→ **What you need to do**
Return only the lines from the start of the records through the line that contains "This screenshot has height=582, width=609.", inclusive; leave out all pictures.

Screenshot grounding data:
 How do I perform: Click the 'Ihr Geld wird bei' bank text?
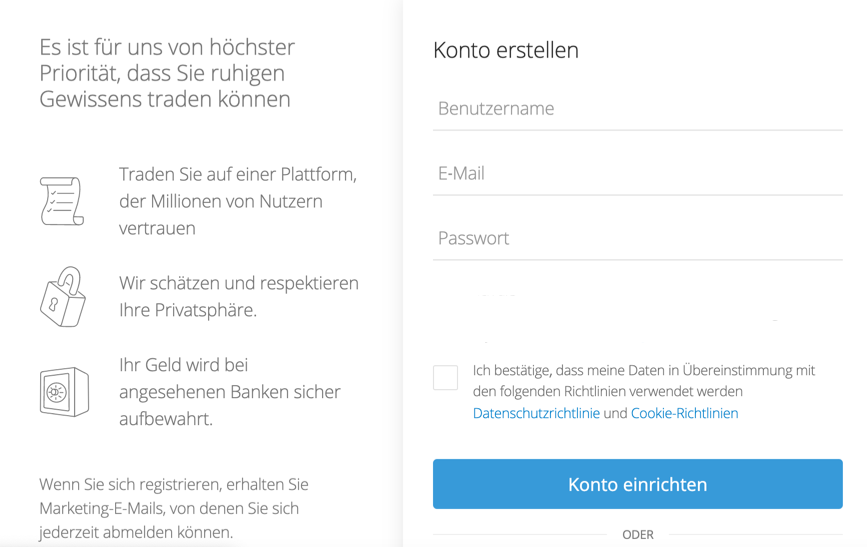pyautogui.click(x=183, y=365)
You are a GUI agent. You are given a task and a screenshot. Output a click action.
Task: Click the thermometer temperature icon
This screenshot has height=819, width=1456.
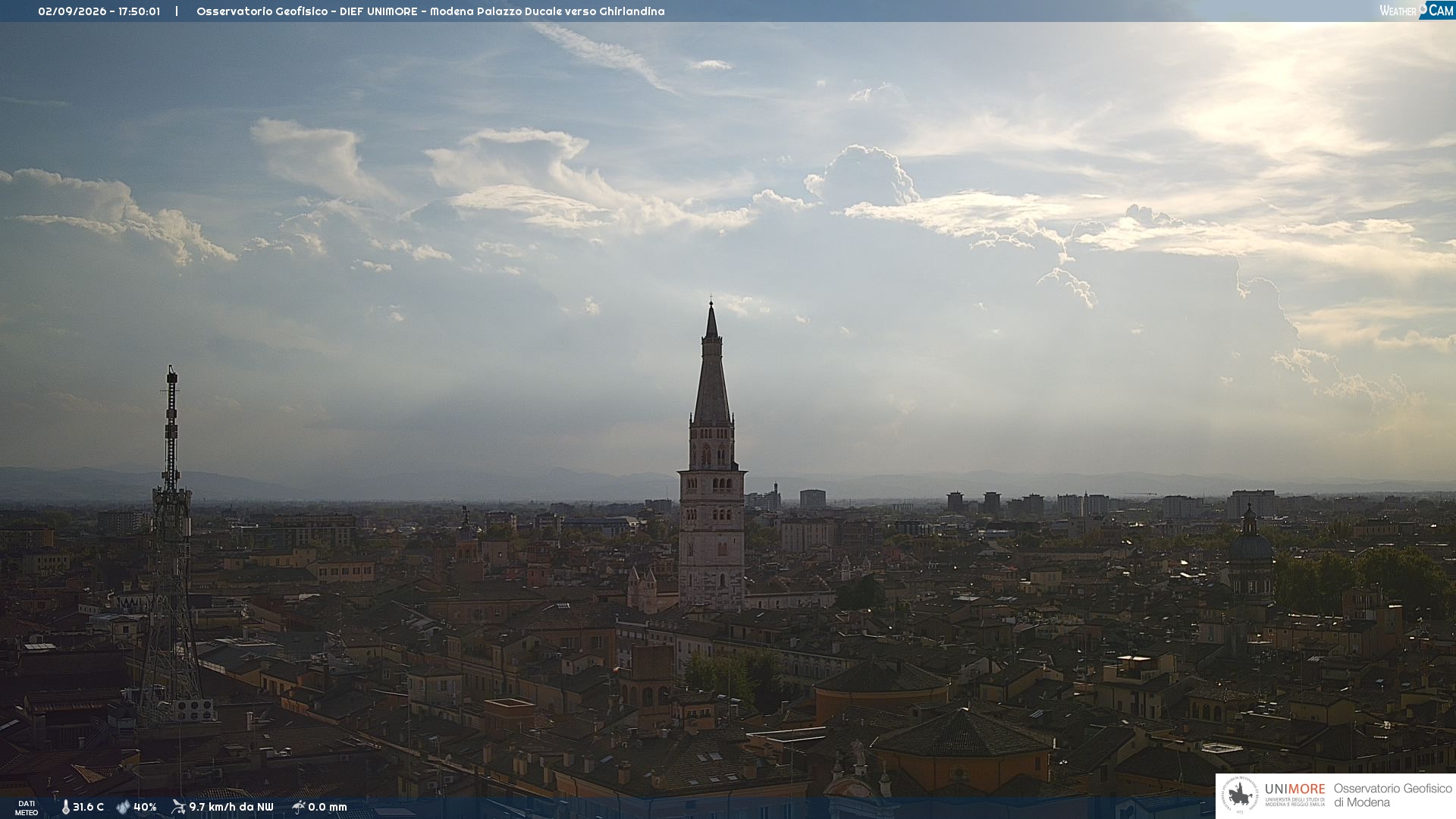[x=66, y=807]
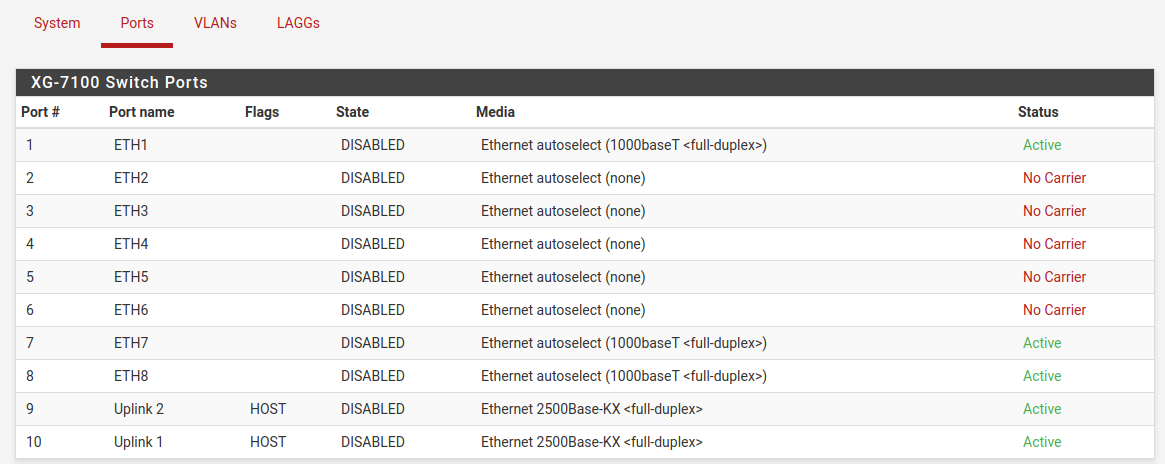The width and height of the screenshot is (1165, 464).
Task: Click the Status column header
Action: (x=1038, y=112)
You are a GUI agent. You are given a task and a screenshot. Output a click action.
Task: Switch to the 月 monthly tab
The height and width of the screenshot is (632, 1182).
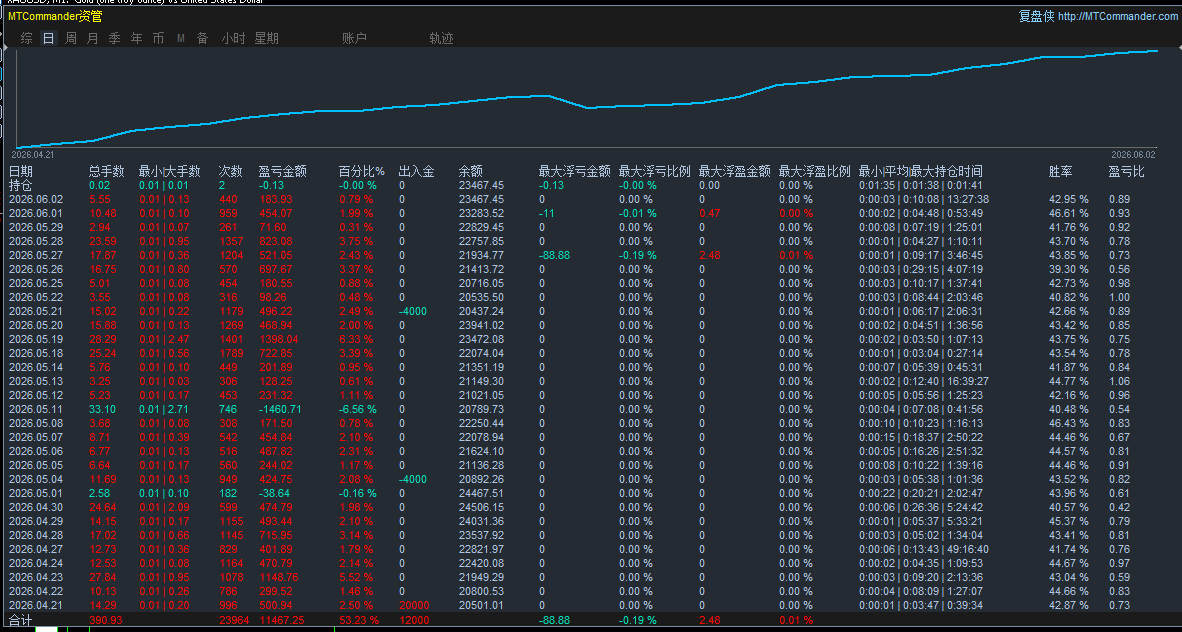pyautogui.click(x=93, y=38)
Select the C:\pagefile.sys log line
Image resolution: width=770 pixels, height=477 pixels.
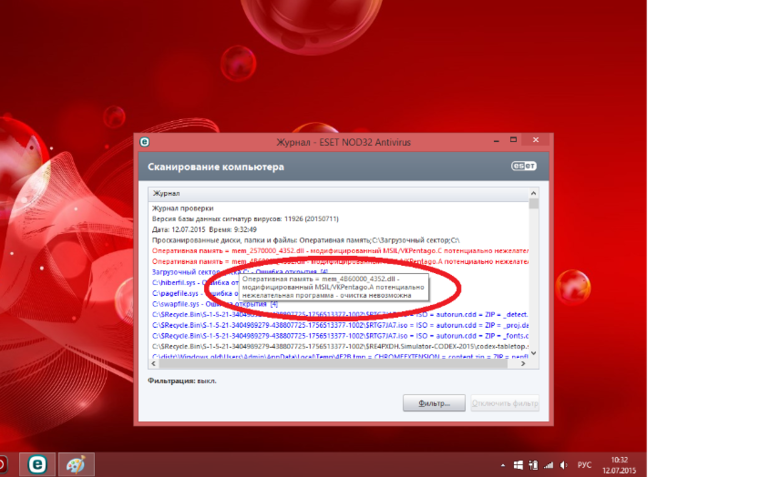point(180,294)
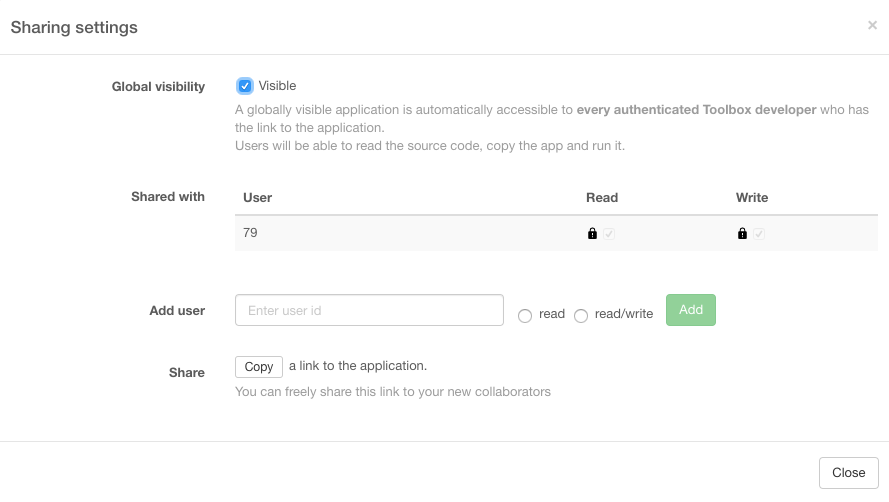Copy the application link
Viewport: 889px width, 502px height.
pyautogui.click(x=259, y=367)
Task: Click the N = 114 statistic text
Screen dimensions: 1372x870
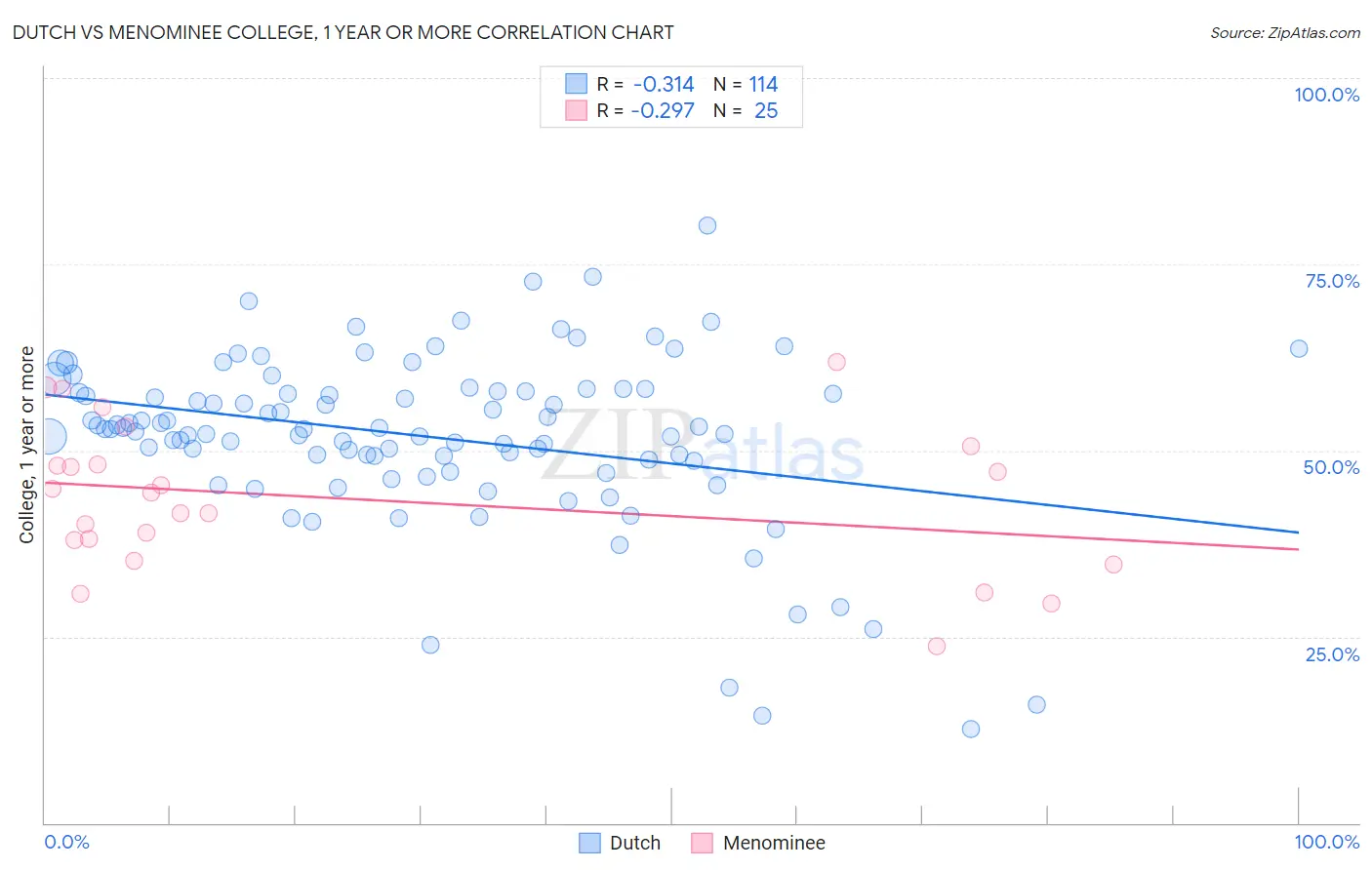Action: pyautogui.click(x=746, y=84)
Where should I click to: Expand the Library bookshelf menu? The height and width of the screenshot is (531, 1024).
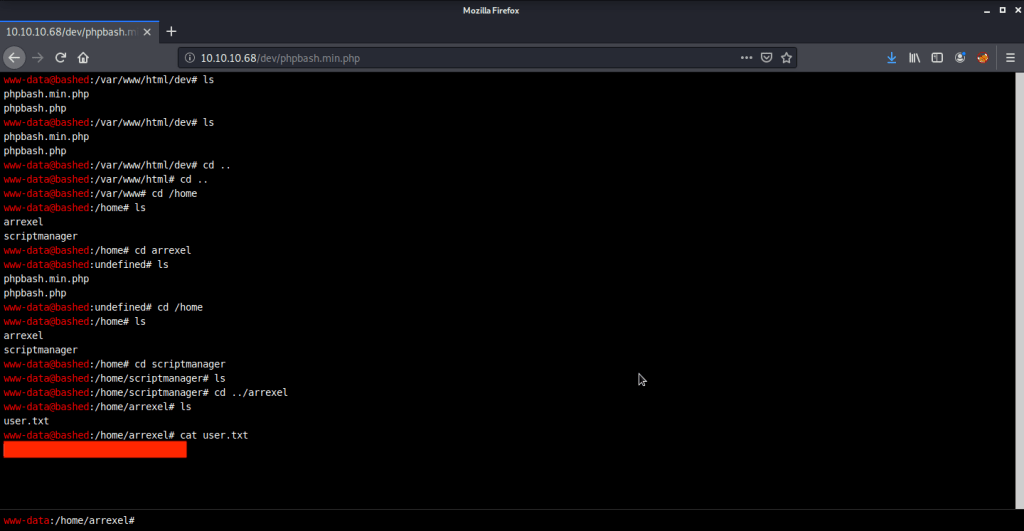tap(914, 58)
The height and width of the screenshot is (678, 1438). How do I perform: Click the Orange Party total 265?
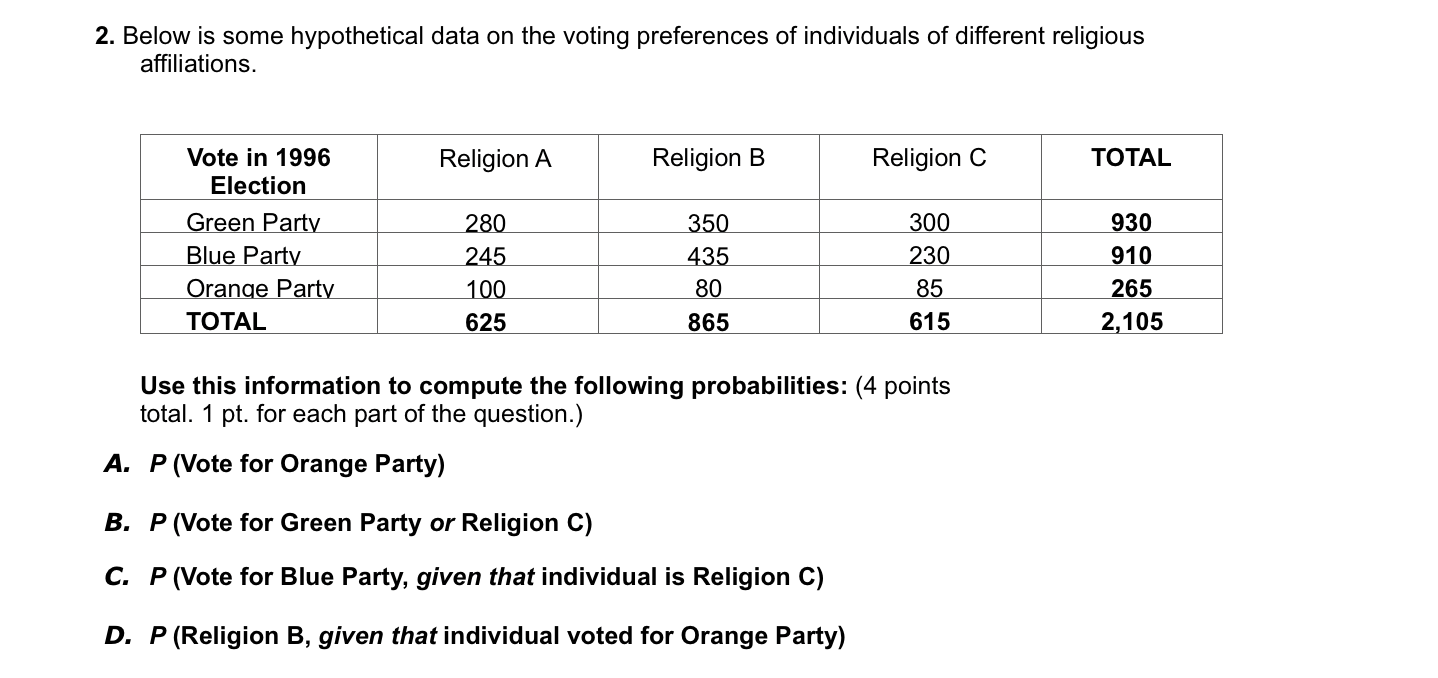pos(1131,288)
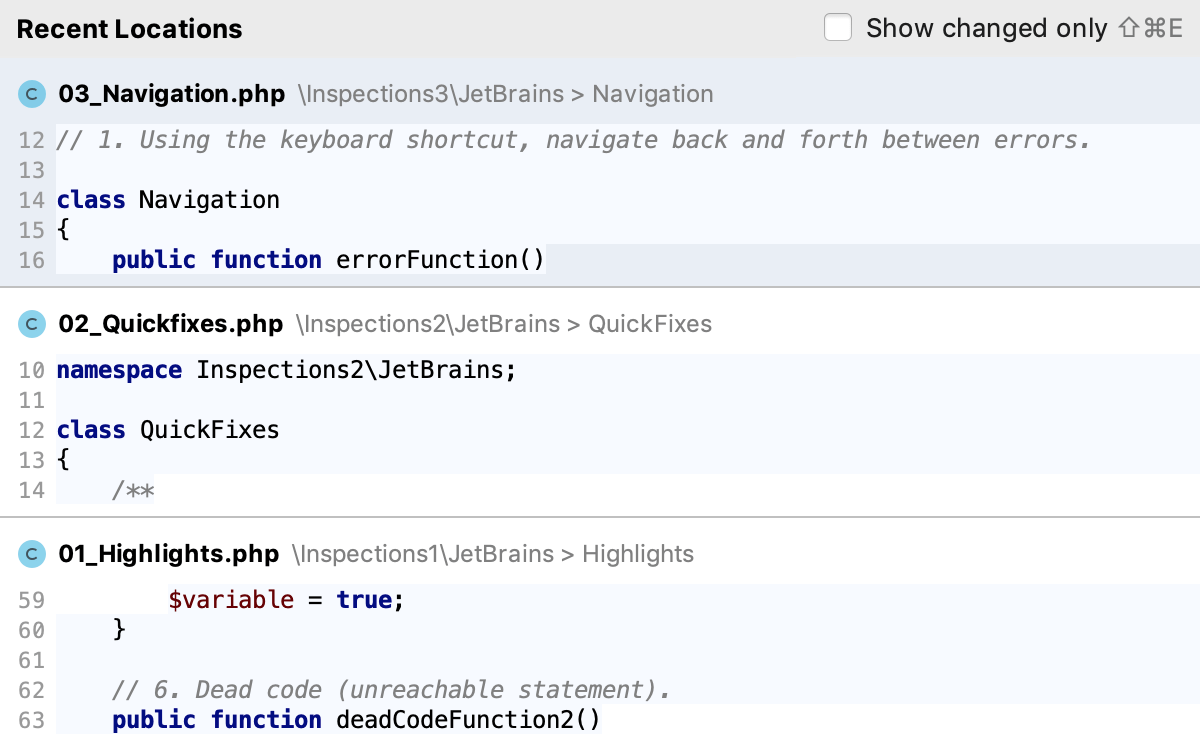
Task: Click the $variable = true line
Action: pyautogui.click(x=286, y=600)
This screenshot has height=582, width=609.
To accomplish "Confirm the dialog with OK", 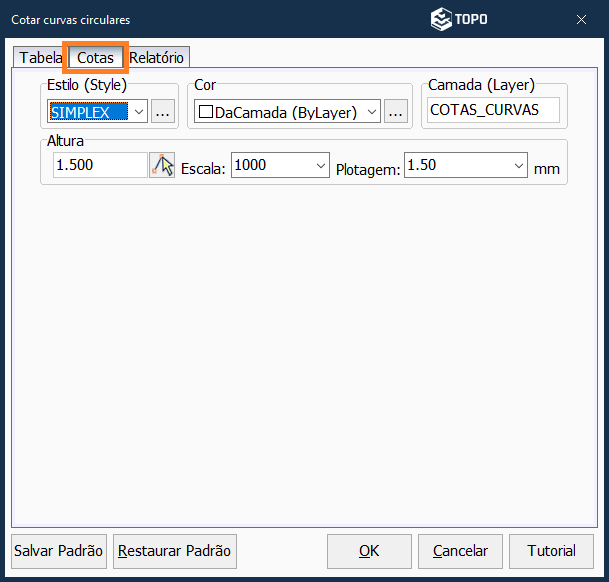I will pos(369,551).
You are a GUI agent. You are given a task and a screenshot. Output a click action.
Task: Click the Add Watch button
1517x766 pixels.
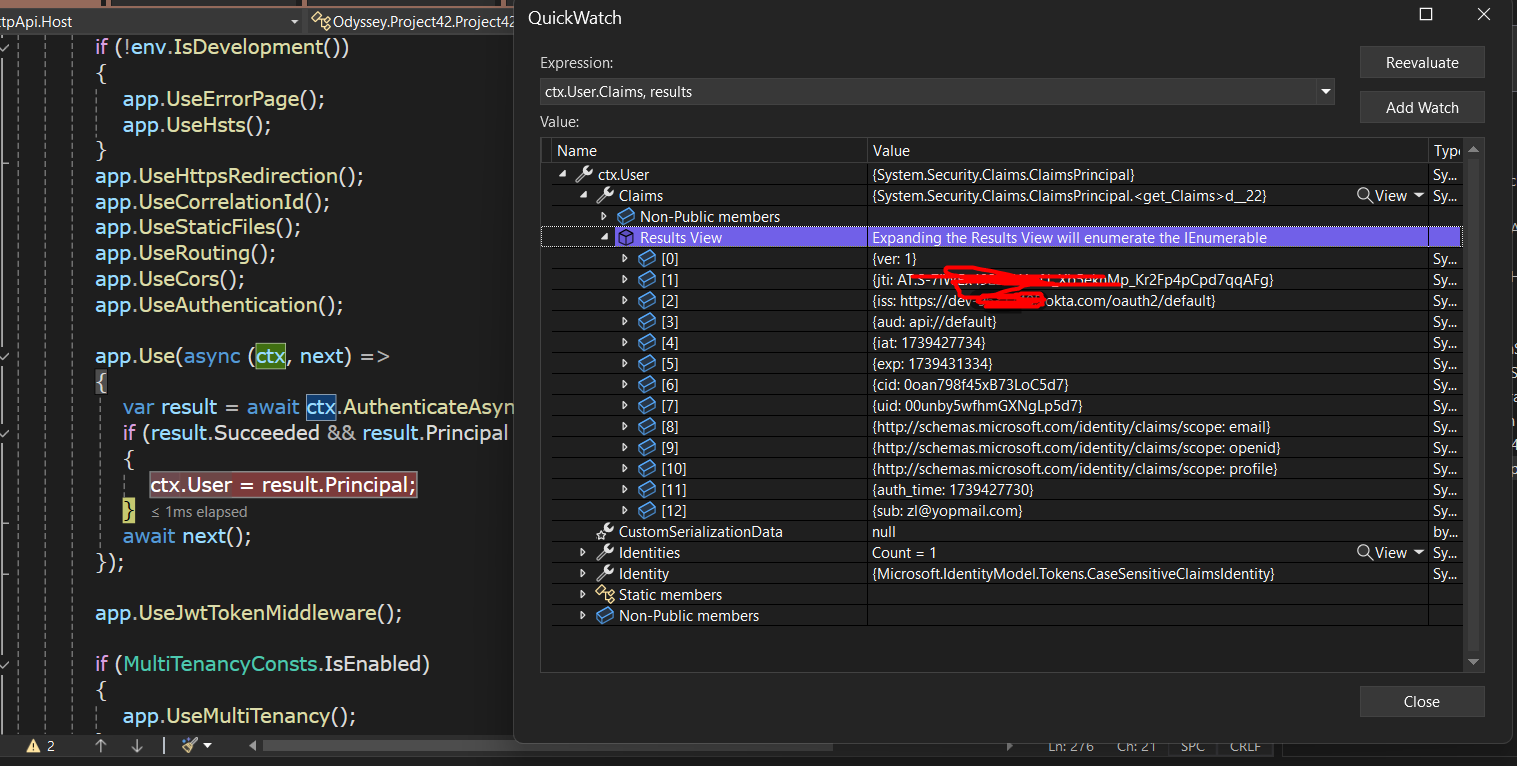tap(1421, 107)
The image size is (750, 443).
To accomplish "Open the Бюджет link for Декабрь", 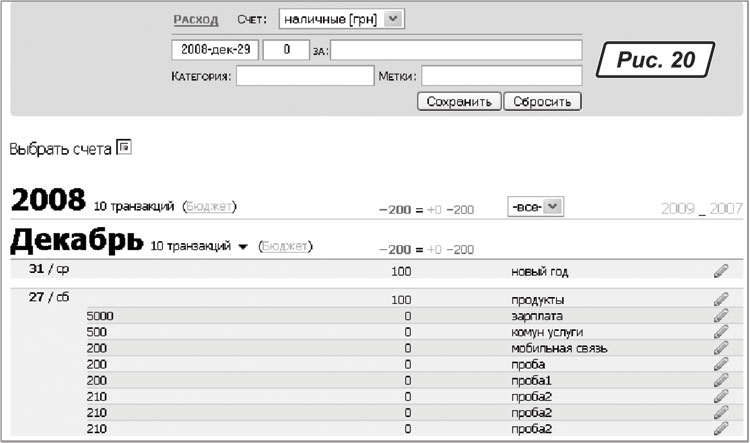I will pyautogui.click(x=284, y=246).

→ **Task result**
 How do I perform: Click the 'Ihr Geld wird bei' bank text?
pyautogui.click(x=183, y=365)
You are a GUI agent. You are given a task and a screenshot. Output a click action.
Task: Click the thermometer temperature icon
This screenshot has height=819, width=1456.
[x=66, y=807]
The width and height of the screenshot is (1165, 464).
Task: Click the Status column header
Action: (x=1038, y=112)
You are a GUI agent. You are given a task and a screenshot. Output a click action.
Task: Switch to the 月 monthly tab
The height and width of the screenshot is (632, 1182).
pyautogui.click(x=93, y=38)
Select the C:\pagefile.sys log line
Image resolution: width=770 pixels, height=477 pixels.
point(180,294)
Copy the application link
Viewport: 889px width, 502px height.
pyautogui.click(x=259, y=367)
Task: Click the N = 114 statistic text
Screen dimensions: 1372x870
Action: pyautogui.click(x=746, y=84)
Where should I click to: Expand the Library bookshelf menu? The height and width of the screenshot is (531, 1024).
tap(914, 58)
The height and width of the screenshot is (678, 1438). How do I perform: Click the Orange Party total 265?
pos(1131,288)
Task: Click the $variable = true line
Action: pyautogui.click(x=286, y=600)
This screenshot has height=582, width=609.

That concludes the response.